The observations of an observant Southlander
It's been a while since I wrote to the Editor of the Southland Times...Had Solid Energy had been the first of our assets in line for sale, the million dollar advertising campaign that we are now subject to would have trumpeted Don Elder's coal mining giant as a great investment opportunity for New Zealand mums and dads. Instead, we are being excitedly presented with Mighty River Power as a safe bet, but how will New Zealanders know that "Mighty" won't go down the river the same way "Solid" did?National's advertising is designed to make us excited and confident about the assets they want to sell, but we'd be wise to be cautious about buying into a set of companies that has so recently experienced the unexpected and total collapse of one of its brightest stars, Solid Energy.
russel should know that we're in for higher power prices as we have a government controlled system - not a real market for electricity prices. Has he confided in you that he will ensure power prices increase if he ever gets near the treasury benches?Solid Energy is a prime example of why government shouldn't be involved in running businesses. SOE's have a history of making riskier decisions than privately owned companies as they know they have the might of government behind them to mop up if need be. This malaise is spread throughout the organisations. From the big decisions like investing in bio deisel to the small ones like cutting off the power to the lady in Mangere who ate herself to death.

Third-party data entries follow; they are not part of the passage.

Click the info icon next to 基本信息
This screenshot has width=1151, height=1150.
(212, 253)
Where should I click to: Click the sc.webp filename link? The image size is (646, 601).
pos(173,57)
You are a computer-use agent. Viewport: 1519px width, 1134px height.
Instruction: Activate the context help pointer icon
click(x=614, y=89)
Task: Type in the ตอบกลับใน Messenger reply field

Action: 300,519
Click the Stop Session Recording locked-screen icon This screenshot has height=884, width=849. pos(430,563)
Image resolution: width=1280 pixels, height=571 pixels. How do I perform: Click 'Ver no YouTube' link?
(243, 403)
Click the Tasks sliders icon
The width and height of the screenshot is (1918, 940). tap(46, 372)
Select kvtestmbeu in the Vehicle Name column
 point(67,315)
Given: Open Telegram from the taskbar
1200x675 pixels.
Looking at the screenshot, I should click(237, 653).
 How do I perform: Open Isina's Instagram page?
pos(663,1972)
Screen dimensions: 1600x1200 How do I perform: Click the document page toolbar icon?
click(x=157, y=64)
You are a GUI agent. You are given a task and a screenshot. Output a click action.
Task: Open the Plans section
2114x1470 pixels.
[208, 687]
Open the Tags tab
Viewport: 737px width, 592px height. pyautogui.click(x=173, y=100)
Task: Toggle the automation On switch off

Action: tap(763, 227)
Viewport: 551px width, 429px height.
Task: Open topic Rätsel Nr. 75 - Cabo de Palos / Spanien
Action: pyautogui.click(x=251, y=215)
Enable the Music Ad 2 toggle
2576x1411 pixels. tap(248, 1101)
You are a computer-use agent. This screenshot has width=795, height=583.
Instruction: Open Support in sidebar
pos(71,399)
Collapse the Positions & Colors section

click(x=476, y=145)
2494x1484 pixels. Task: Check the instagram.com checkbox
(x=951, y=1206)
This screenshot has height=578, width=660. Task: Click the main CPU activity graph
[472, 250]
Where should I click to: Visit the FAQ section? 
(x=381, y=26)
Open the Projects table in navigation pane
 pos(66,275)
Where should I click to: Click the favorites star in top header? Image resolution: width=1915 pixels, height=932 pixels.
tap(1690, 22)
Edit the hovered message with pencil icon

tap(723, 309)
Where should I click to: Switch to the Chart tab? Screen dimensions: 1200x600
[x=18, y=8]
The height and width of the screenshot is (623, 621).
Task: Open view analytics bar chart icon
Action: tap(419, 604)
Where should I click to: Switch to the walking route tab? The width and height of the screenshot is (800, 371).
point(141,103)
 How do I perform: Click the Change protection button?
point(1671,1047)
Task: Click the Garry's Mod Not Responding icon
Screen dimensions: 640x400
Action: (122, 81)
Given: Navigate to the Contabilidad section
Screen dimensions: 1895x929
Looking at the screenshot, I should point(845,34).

Hi Paranormal, thanks for your comments and thanks also for not writing Red Russel, or Wed Wussel. I appreciate your manners.You say Solid Energy is a prime example of why government shouldn't be involved in running businesses. It's true that both national and Labour while in Government, mismanaged Solid Energy. (It makes me wonder why New Zealanders would want to buy shares in the remaining SOEs also). That said, I believe a prudent government could manage a business to the advantage of the people - they have access to excellent advice. It's just their intent that was/is wrong. They behaved badly, as they do on so many levels, with their business interests. A good government, and by that I mean one that has Green and other influences strong enough to negate the pressures that brought Solid Energy to its knees, could run a successful and ethical business. That's my position. I look at private industry and see collapses galore and don't see why you have such faith in those people. They are not magical, you know
I think you've missed my point. The flavour of the government is almost immaterial. It's the boards and staff at the SOE's that make the poor decisions. Their decision making process is not the same as private companies as they do not have the same checks and balances as a private company. In my career I have sat in rooms as an adviser and been gobsmacked at really serious decisions made on the fly by CEO's of government entities (SOE's and departments) that fly in the face of government policy AND prudent management. This was simply because the individuals knew they had the might of the government to call on if it all turned pear shape.You're fooling yourself to think a Green government will have any different outcomes. Unless of course they have a revolution.
Didn't the Government(s) recruit these marvelous CEO' from the private sector? Don't the MP's in this Government in particular claim to be special because they have real-world business acumen?I believe they are something other than just bumblers and the idea that SE was just badly run doesn't wash with me. There's experience and intent in there.